Passarono due mesi. Il lavoro non sembrava più una priorità per il nipote—la pensione del nonno era più che sufficiente. I soldi bastavano per le sigarette, i taxi, le serate con gli amici. Solo la ragazza, quella del paese, chiamava ogni sera: “Quando mi porterai in città, finalmente?” Allora Alessandro trovò un lavoro—un posto da guardiano in un supermercato—e prese il primo stipendio.

Ma poi accadde qualcosa che fece gelare il sangue. Con un sorriso dolce, il nipote si avvicinò al nonno e disse: “Nonno, voglio vivere qui ufficialmente. Facciamo la residenza temporanea e, per mettere tutto in regola, firmami un paio di carte per l’appartamento. Ti pagherò l’affitto, sarà tutto legittimo.” Senza pensarci troppo, Giovanni Stefano firmò.

Una settimana dopo, nell’appartamento entrò Olga—la famosa fidanzata. Giovane, con le unghie curate e uno sguardo capriccioso. Poco dopo, la coppia annunciò al nonno che la casa era loro. Aveva firmato un atto di donazione. Il vecchio impallidì. Tremava dall’orrore e dall’umiliazione. Non poteva credere che il proprio nipote avesse architettato una tale infamia.

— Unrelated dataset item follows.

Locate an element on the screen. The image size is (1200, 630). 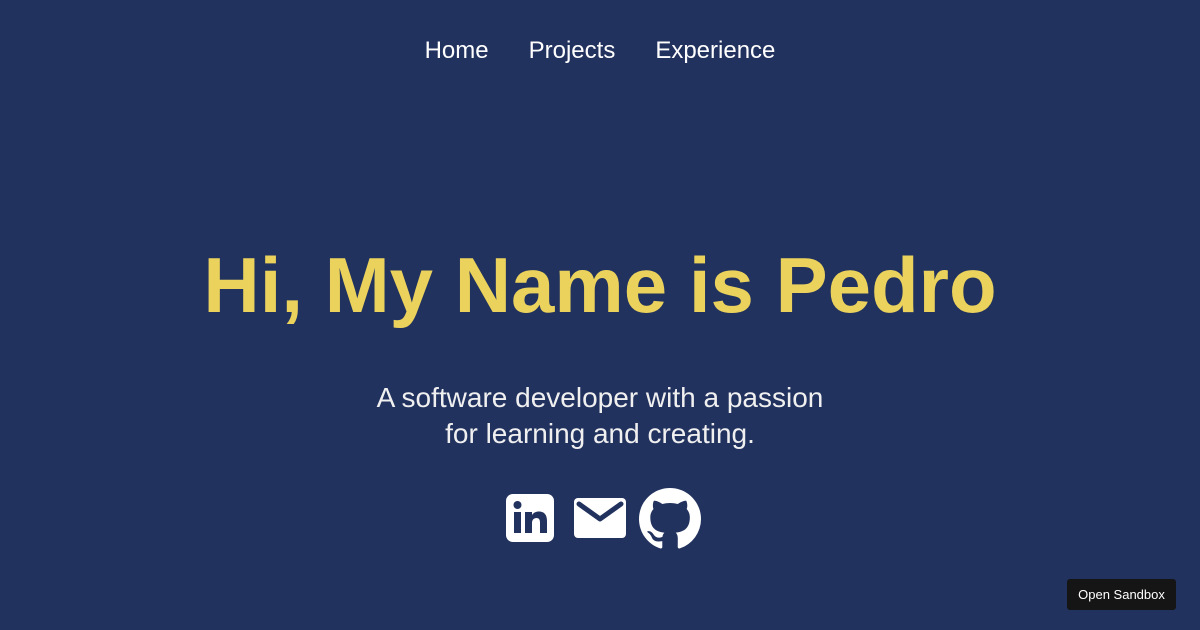
nav-projects-link: Projects is located at coordinates (572, 51).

I due giovani non persero tempo. Proposero al nonno e a Margherita di trasferirsi in una vecchia casa di campagna, “per l’aria fresca”, dicevano. Ma Margherita non era la donna che credevano. Aveva lavorato per anni in televisione, conosceva giornalisti, avvocati, persone influenti. Fece così tanto rumore che la storia finì persino sui giornali.

Quando i vicini scoprirono la verità, andarono tutti insieme alla polizia. Presentarono una denuncia, portarono testimoni, raccontarono tutto quel che sapevano. E dopo qualche giorno, alla porta dell’appartamento bussarono gli agenti. Alessandro capì—la sua truffa era fallita. Sotto la pressione della gente, rinunciò alla casa, fece le valigie e scappò con Olga, tornando al paese. Ma non dove sperava—lì lo accolsero con disprezzo. Anche sua madre lo rinnegò.

Giovanni Stefano rimase nel suo appartamento. Ma la gioia tardava a tornare. Restava in silenzio, a guardare fuori dalla finestra. Solo Margherita gli teneva la mano e sussurrava: “Non sei solo, Gianni. Ci sarò sempre io.”

A volte il tradimento non viene da lontano. Porta il tuo cognome, ti chiama “nonno” e ti sorride dolcemente—prima di portarti via tutto.